Brenda Petersen never wanted to pursue a nursing career, even though her mother was a nurse.
“I heard the stories and I thought, ‘I could never do that.’” She started college studying business and then entered the professional workforce as a special deputy sheriff in the Hunterdon County Sheriff’s Office and was certified as a sex crimes investigator. She left the county and went to work for an engineering firm and then for a Fortune 500 company in cost accounting.
But everything changed after she had her first baby. Hospitalized for a month on complete bed rest and unable to care for her infant son, Petersen saw the compassion of the nurses and realized she wanted to pursue a dream of “being just like them.”
“It wasn’t the doctors; it wasn’t the medicine that made the biggest difference in my healing and recovery; it was the caring of those nurses who came to my bedside at one of the worst times of my life,” she said.
Her journey to become a nurse began a few years later. “When my kids went to school, I went to school. And I’ve been in school ever since,” Petersen said. She is completing her Ph.D. in Health Sciences Leadership at Seton Hall University’s School of Health and Medical Sciences, and expects to defend her dissertation this fall.
Her nursing studies began in an associate degree program because that was what she could afford. After receiving her degree, she worked in home care and then quickly enrolled in Seton Hall’s R.N. to B.S.N. program.
During her studies, Petersen met a pediatric nurse practitioner/nurse educator who would become her mentor. “She touched me and inspired me to want to go on for my graduate degree, so I pursued the same path she had.” That path would lead Petersen to become a pediatric nurse practitioner and then a nurse educator. She spent a decade on the nursing faculty and as a program administrator at Seton Hall and joined Caldwell in 2013.
In addition to her role as assistant director in the Department of Nursing, she was recently named director of Caldwell’s new Department of Public Health , which will feature a B.S. in public health education.
She takes seriously the responsibility that comes with educating students in a changing health care environment. “I’m very passionate about supporting student success, not just academically but emotionally.”
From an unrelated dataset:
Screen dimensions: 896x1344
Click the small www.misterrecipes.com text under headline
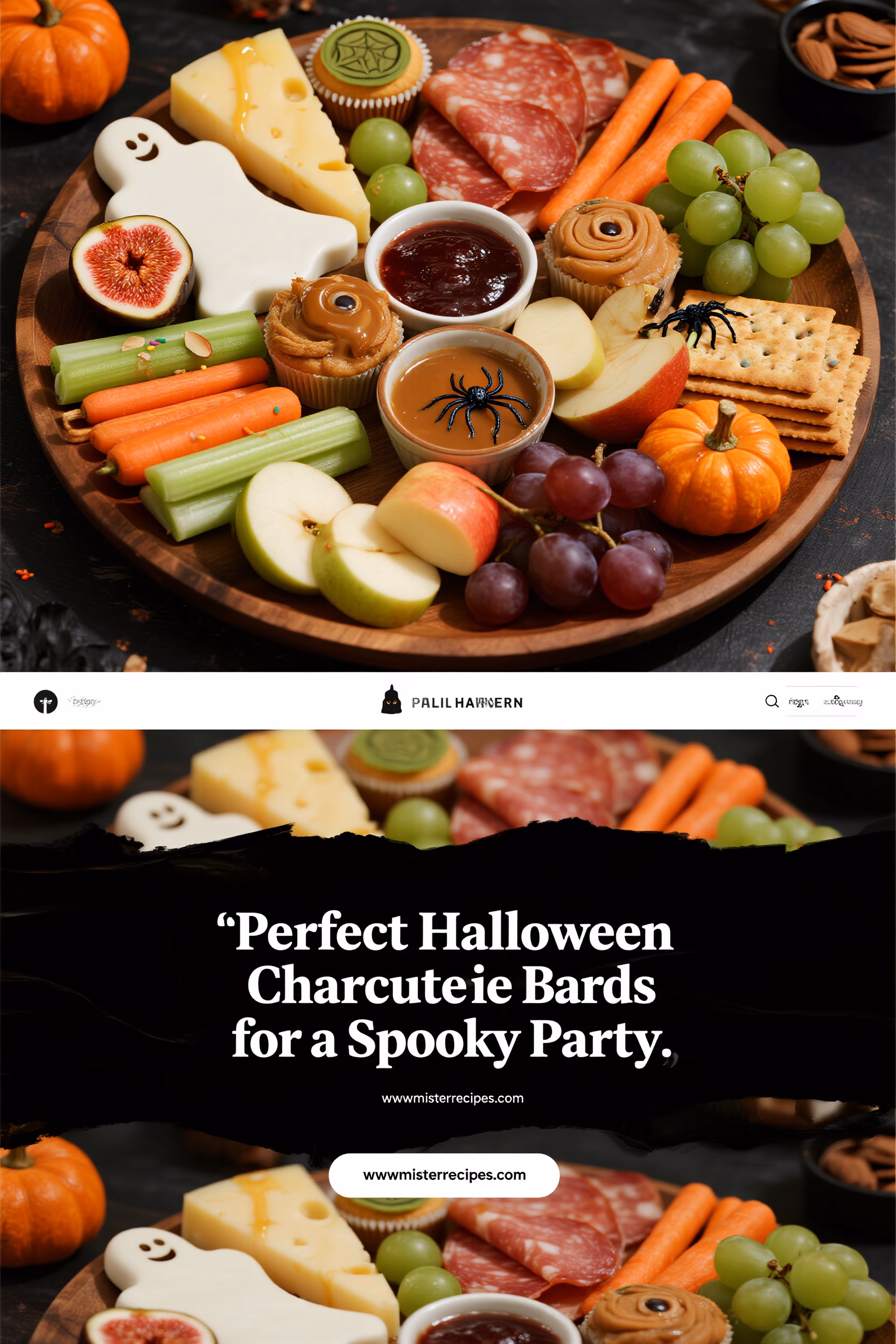[452, 1098]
Success in nursing education means constantly keeping pace with industry changes especially since professional standards have been raised over the last several years. In 2013 the National Council Licensure Examination for Registered Nurses became more difficult because preventable patient injury is the third-leading cause of death in the United States, Petersen explained. From day one on the job, she joined the nursing team to research evidence on best teaching practices, and the team is seeing results. She boasted of recent grads who have passed the exams and are all employed, several in jobs that are not standard for the new nurse. Employers are impressed by the way Caldwell’s nursing students represent themselves in their field work, Petersen stressed. “We teach with great passion, great hope and great expectation that the words we use and the lessons we provide will impact our students to have practices that reflect who we are as an institution.”
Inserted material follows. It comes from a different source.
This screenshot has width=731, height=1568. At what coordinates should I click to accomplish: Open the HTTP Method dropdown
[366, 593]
One of the field work settings is the Dedicated Education Unit at Morristown Medical Center where Caldwell has partnered for the past two years. “They were very vocal in the fact that they chose us because of our faculty, in particular Dr. Marnie Sperling,” said Petersen. Unlike a traditional student/faculty model, the DEU model provides a “practicing expert nurse” who works directly with the student to manage patient care, which is the type of work the student will do after entering the workforce, she said. Since statistics show that a large number of new nurses leave the profession in the first six months of being on the job, gaining this type of experience can counter that trend and benefit the employer by reducing orientation costs, she explained.
Petersen and her husband John have been married for 37 years and have three grown children, Tyler, Victoria and Erik. On weekends she enjoys reading anything related to education or best practices for educating nurses. “I’m at a great time in my life; I’m passionate about seeing Caldwell grow and our department expand and grow.” She also gives back by serving on the board of the New Jersey Physicians Advisory Group, which provides up-to-date medical information on teen sexual health to educators, parents and health professionals.
Word is spreading about what she called the “brand” of Caldwell nursing graduates, a brand that includes core values as well
as skills and ability, she explained. “It’s with great humility I do my best to try to give them examples of what that really means.” n
“ I’m very passionate about supporting student success, not just academically but emotionalls.”
THINGS YOU MIGHT NOT KNOW ABOUT PROFESSOR BRENDA PETERSEN
She and her husband John met in high school when she was 15, and they’ve been together ever since. “He is my rock, my touchstone, my ‘true north,’” she said.
Her father, Norman Berner, was a World War II veteran, a paratrooper in the 101st Airborne Division who jumped into Normandy on D-Day. He was named by the Guinness Book of World Records as the world’s oldest arborist. “I don’t think anyone is going to beat him, because he was 86 when he was recognized,” said Petersen.
Her mother, Alice Emfinger Berner, a nurse with an associate degree, was one of the first physician assistants in New Jersey. “That was the early stages of nurse practitioners and physician assistants, so she sat for the exam, passed it and became licensed as a physician assistant before it was full regulated. She was a trailblazer,” said Petersen.